### ABOUT THIS TASK:
Check every line of the entries for "computer", and copy the lines that hold it.

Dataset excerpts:
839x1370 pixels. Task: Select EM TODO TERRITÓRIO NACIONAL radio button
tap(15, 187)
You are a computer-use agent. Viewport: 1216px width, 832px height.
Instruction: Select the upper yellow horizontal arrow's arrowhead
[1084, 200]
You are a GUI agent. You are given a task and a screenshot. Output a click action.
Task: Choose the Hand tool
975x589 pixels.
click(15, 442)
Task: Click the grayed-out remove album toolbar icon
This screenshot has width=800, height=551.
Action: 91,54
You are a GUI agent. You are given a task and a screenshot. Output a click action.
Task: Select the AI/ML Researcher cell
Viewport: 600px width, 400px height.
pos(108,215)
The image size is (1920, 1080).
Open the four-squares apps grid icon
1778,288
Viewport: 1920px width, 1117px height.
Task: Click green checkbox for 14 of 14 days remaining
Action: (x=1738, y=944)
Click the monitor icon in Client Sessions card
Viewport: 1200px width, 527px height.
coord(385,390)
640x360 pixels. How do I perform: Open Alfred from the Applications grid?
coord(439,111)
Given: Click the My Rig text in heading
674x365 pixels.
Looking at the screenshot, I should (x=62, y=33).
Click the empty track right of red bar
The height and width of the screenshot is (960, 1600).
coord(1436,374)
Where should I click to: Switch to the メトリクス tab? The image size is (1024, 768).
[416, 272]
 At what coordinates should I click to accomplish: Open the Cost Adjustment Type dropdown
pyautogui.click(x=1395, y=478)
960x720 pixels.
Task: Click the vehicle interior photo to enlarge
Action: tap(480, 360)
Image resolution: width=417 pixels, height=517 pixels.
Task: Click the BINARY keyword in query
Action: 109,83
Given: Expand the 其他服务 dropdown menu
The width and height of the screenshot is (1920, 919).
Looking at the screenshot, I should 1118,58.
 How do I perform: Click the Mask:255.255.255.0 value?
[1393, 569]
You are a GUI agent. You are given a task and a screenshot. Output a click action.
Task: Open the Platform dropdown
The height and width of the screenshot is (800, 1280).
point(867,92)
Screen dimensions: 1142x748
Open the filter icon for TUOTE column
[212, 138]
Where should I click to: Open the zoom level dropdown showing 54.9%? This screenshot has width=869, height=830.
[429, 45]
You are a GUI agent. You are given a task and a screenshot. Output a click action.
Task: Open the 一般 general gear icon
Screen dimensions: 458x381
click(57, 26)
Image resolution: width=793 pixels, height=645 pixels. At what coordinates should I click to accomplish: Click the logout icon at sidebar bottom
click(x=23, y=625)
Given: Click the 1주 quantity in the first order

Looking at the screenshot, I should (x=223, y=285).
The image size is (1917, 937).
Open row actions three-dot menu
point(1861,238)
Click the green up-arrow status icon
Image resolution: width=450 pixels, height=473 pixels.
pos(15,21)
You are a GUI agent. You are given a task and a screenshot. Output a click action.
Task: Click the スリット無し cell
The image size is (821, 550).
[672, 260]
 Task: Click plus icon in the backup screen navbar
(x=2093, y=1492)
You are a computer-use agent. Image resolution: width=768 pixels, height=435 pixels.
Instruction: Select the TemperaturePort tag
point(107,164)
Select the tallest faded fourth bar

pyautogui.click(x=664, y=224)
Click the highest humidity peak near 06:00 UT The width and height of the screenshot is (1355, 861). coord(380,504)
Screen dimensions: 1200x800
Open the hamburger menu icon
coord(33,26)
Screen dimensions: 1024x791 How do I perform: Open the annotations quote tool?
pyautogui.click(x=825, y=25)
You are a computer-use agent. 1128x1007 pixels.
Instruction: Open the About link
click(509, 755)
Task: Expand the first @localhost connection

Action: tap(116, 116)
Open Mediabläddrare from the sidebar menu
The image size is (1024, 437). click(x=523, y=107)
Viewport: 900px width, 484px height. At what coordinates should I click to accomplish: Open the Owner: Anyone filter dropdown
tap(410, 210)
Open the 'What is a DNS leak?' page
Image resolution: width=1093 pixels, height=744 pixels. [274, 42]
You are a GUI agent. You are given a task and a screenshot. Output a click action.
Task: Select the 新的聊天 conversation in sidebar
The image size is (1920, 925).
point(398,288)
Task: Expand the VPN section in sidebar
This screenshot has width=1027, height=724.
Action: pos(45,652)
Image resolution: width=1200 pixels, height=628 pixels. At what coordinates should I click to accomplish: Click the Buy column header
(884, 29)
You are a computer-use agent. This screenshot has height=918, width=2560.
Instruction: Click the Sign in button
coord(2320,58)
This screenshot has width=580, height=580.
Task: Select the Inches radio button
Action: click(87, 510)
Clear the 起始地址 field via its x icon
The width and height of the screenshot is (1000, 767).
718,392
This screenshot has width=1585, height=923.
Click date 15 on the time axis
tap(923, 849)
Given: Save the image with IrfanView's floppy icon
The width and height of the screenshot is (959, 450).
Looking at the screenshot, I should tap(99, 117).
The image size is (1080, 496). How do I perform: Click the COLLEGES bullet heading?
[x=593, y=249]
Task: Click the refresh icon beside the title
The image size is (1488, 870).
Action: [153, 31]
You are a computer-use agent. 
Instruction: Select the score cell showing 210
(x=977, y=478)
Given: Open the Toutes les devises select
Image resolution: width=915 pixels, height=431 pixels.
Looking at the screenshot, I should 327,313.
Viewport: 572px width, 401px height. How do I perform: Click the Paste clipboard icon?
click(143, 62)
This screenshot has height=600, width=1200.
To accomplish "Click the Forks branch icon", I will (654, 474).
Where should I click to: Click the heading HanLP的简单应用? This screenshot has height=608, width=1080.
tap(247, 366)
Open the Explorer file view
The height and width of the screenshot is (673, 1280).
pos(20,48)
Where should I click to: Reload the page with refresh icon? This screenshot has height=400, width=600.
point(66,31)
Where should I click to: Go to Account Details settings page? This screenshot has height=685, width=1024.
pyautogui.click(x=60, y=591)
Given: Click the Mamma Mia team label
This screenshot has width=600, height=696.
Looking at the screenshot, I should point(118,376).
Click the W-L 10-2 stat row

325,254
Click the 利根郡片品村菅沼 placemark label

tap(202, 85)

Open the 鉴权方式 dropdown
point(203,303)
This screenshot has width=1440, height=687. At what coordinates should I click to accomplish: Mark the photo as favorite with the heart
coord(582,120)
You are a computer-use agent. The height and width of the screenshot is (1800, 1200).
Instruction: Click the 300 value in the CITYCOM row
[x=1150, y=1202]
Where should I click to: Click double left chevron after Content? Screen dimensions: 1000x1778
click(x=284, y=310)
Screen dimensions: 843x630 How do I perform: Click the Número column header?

### RESPONSE BOX:
You are a computer-use agent. Viewport: 1216px width, 832px height.
You are a computer-use agent. Image resolution: width=768 pixels, height=435 pixels.
You are a computer-use agent. 1128x1007 pixels.
You are a computer-use agent. This screenshot has height=918, width=2560.
You are a computer-use agent. 
You are a computer-use agent. The height and width of the screenshot is (1800, 1200).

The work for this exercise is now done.